▸ **INPUT DATA**:
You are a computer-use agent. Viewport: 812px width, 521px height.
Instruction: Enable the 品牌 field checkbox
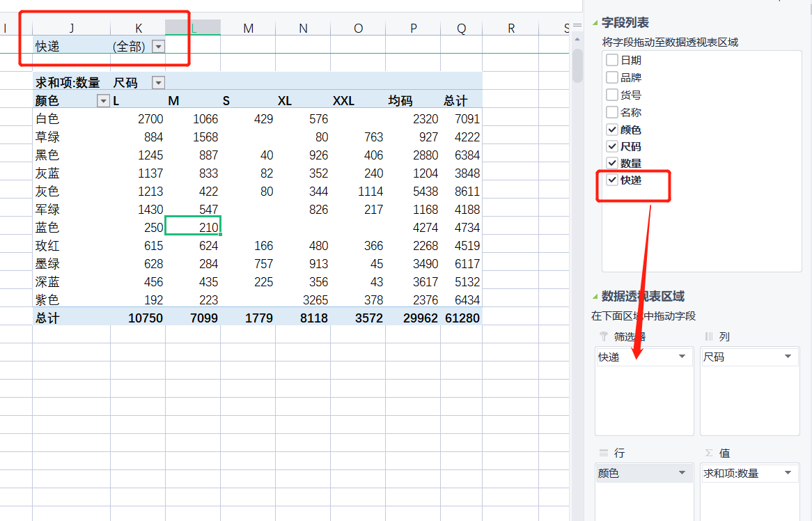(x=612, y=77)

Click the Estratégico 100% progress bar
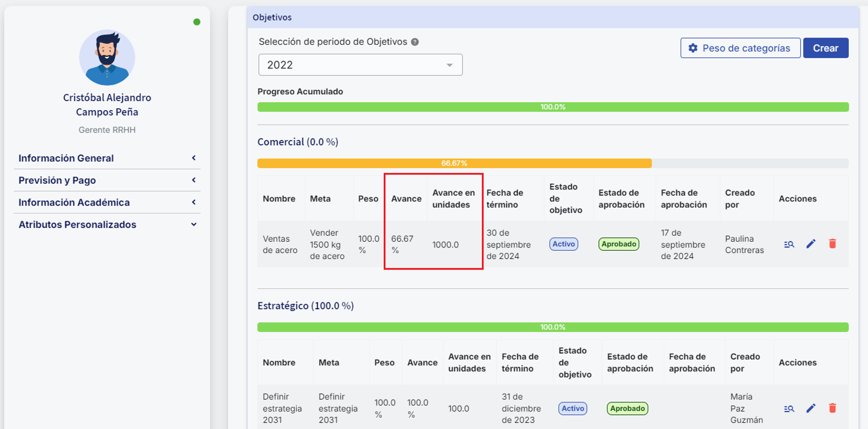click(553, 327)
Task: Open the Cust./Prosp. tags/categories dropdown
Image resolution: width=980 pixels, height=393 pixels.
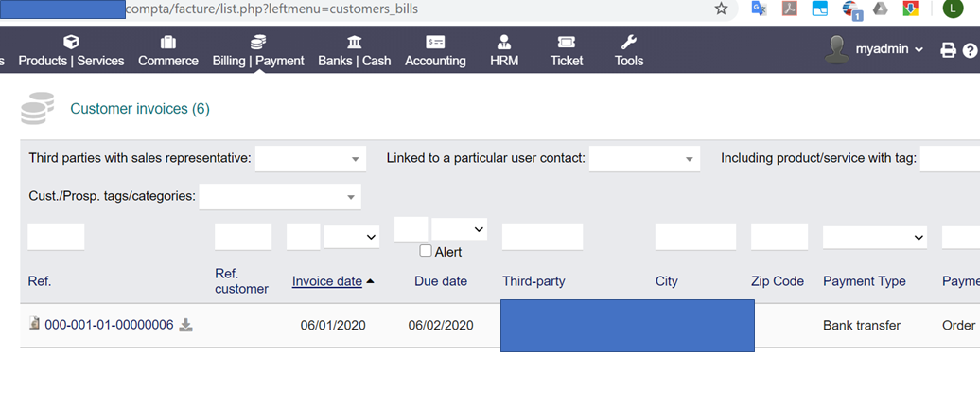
* * *
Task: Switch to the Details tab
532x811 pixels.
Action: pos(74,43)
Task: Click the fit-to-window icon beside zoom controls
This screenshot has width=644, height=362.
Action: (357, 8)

▸ **EXERCISE REQUIREMENTS**: Copy each line above holding "Task".

▸ **SOLUTION TO THE PROBLEM**:
Task: Open the Cust./Prosp. tags/categories dropdown
Task: Switch to the Details tab
Task: Click the fit-to-window icon beside zoom controls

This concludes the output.